If businesses do not configure their network to routinely sync their employees' web-based emails to the internal network, an intrusion may be left unidentified until the computer sends an update to the security appliance to monitor changes within the email application, leaving employees and all connected networks vulnerable to cyberattacks and hackers.  

In 2019, the Internet Crime Complaint Center (IC3) reported more than $1.7 billion in worldwide losses due to BEC schemes. The alert, which was recently made public, says the technique has been observed and abused in recent BEC attacks:

• In August 2020, cybercriminals created auto-forwarding email rules on the recently upgraded web client of a US-based medical equipment company. After the BEC actors obtained access to the network, they impersonated a known international vendor, obtaining $175,000 from the victim. 
• During another incident in August 2020, the same actor created three forwarding rules within the web-based email used by a company in the manufacturing industry. 

Mark Chaplin, Principal at the Information Security Forum, a London-based authority on cyber, information security and risk management, explains that BEC attacks reflect the continued evolution of criminal activity in compromising senior, privileged and commercially vulnerable employees.

Chaplin explains, "With the COVID-19 pandemic continuing to remain in the forefront of public consciousness, organized criminal groups are taking advantage of new working arrangements and global brands to steal large sums of money. Uncertainty will continue to provide criminals with further opportunities.

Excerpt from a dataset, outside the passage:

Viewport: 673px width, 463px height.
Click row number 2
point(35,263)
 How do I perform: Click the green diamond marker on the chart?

BEC sits firmly on every organization's threat radar and will remain there for the foreseeable future.”

According to Chris Morales, head of security analytics at Vectra, a San Jose, Calif.-based provider of technology which applies AI to detect and hunt for cyberattackers, while Office 365 provides the distributed workforce with a primary domain to conduct business, it also creates a central repository of data and information that’s a prime target for attackers to exploit.

"Rather than leveraging malware, attackers are using the existing tools and capabilities already present in Office 365, living off the land to stay hidden for months. Forwarding emails is just one of many techniques to worry about. After attackers gain a foothold in an Office 365 environment, there are several common techniques that can occur, including: 

• Searching through emails, chat histories, and files looking for passwords or other interesting data
• Setting up forwarding rules to obtain access to a steady stream of email without needing to sign-in again
• Leveraging the trusted communication channel (i.e. sending an illegitimate email from the CEO’s official account, used to socially engineer employees, customers, or partners)
• Planting malware or malicious links in documents that many people trust and use, again manipulating trust to circumvent prevention controls that may trigger warnings
• Stealing or holding files and data for ransom

In recent Vectra research of the top ten most common techniques, Morales says, they found suspicious mail forwarding to be the eighth most common behavior.

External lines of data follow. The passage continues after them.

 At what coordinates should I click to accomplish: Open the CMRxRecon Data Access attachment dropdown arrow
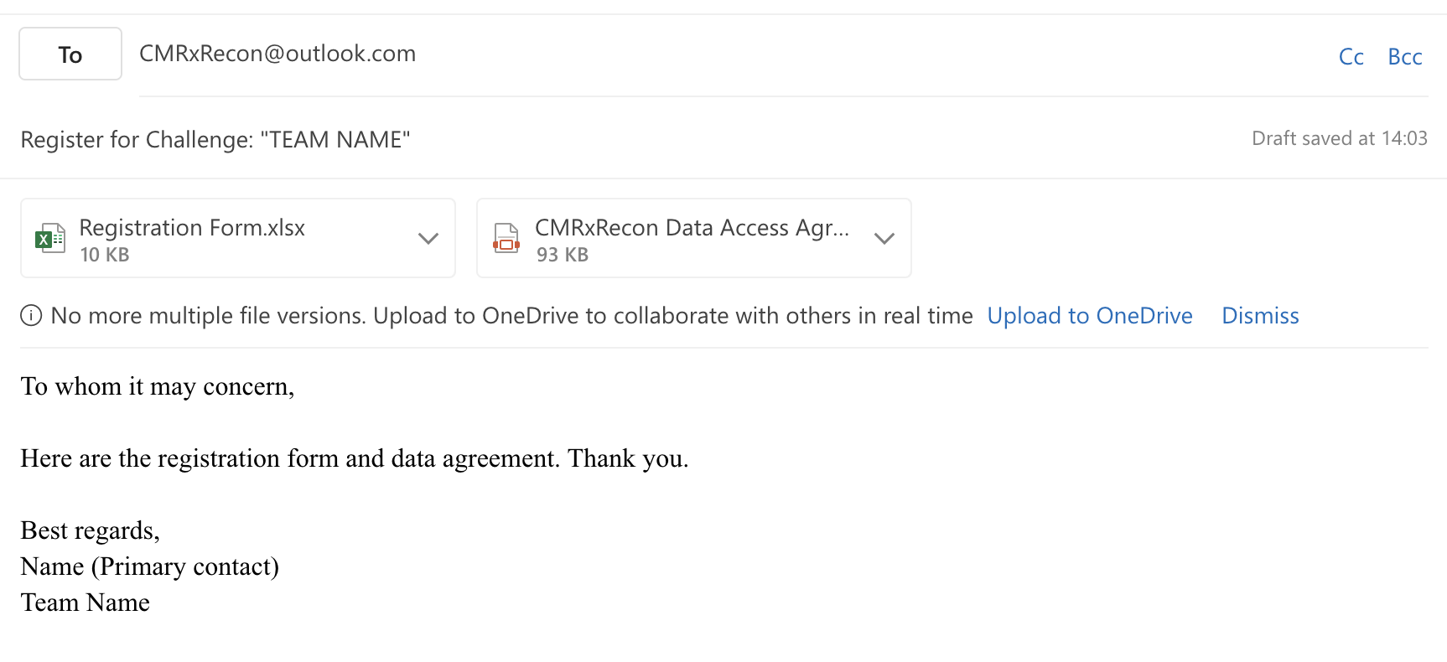pos(884,239)
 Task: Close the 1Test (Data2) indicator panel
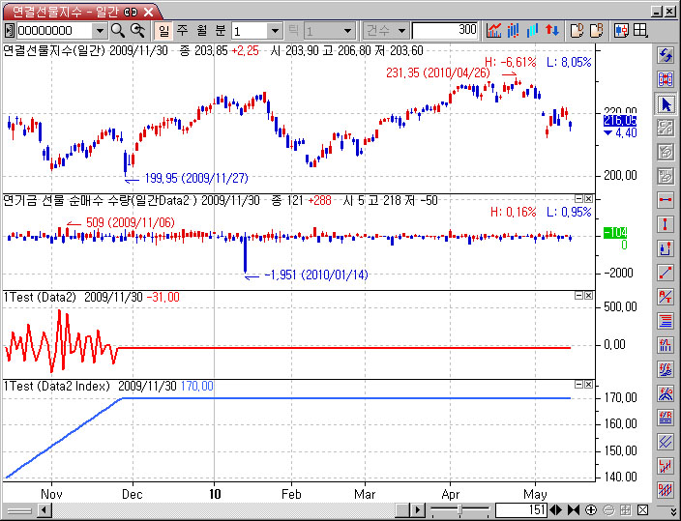pos(587,294)
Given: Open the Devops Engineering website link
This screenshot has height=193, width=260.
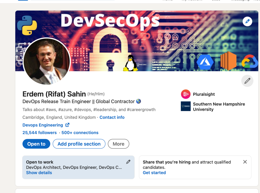Looking at the screenshot, I should (x=43, y=125).
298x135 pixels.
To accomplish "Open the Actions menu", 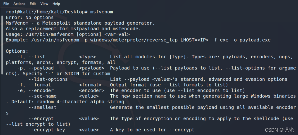I will point(19,4).
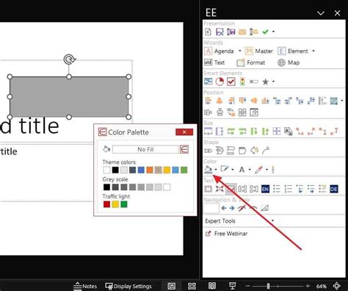Click the green check presentation icon
Viewport: 348px width, 291px height.
point(265,32)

Morales adds, "The importance of keeping a watchful eye on the misuse of user access cannot be overstated given its prevalence in real-world attacks. In the current cybersecurity landscape, security measures like multi-factor authentication are no longer enough to deter attackers. SaaS platforms like Office 365 are a safe haven for attacker lateral movement, making it paramount to focus on user access to accounts and services. When security teams have solid information and expectations about SaaS platforms such as Office 365, malicious behaviors and privilege abuse are much easier to quickly identify and mitigate.”

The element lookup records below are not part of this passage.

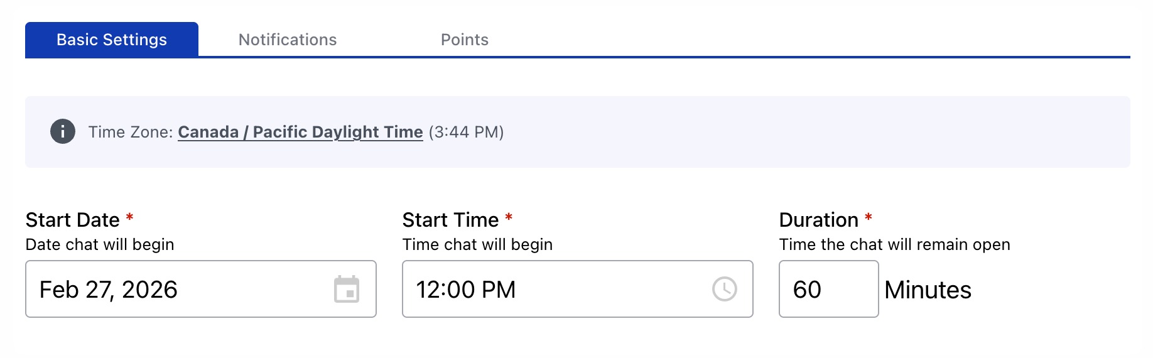Image resolution: width=1153 pixels, height=358 pixels.
Task: Click the 'Time chat will begin' description
Action: (x=477, y=244)
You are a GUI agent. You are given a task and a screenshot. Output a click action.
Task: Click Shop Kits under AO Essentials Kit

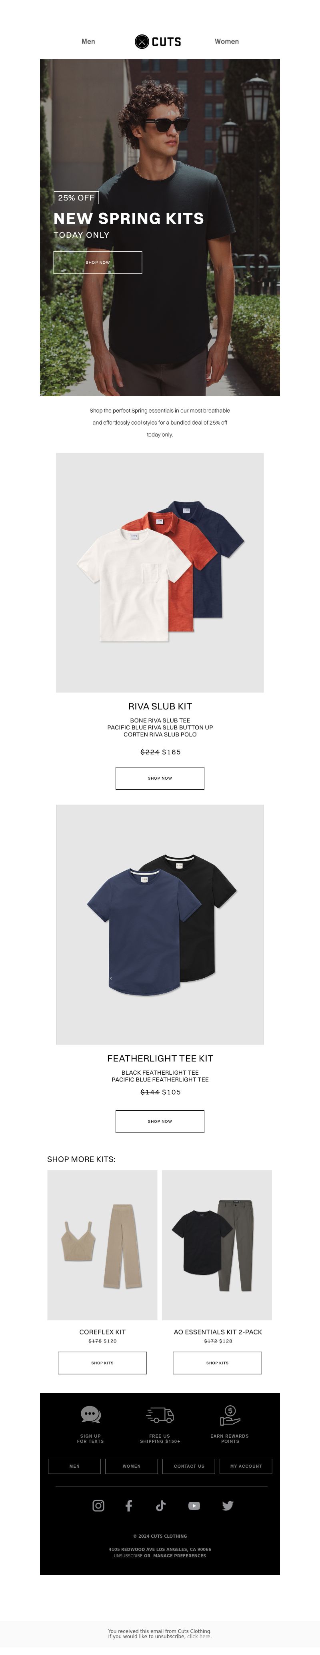[x=217, y=1363]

Matthew Gardiner, Principal Security Strategist, Mimecast, says, "The use of auto-forwarding rules is a standard operating procedure for BEC focused cybercriminals. With auto-forwarding setup to forward email to the attacker the attacker can literally quietly read the targets email for an extended period and decide when to launch the next step of the attack. Using auto-forwarding on web-based email clients versus traditional clients such as Microsoft Outlook adds another layer of obfuscation and gives the cybercriminal more time in the email without the likelihood of detection. A similar set of attacks was reported last month that resulted in approximately $15M being illegally diverted. There are multiple ways organizations can protect themselves from these sorts of attacks, including stronger security controls, improved security awareness training, and more resilient business processes. Perhaps a more interesting question is why so many organizations don’t appear to be making these well-known investments and changes."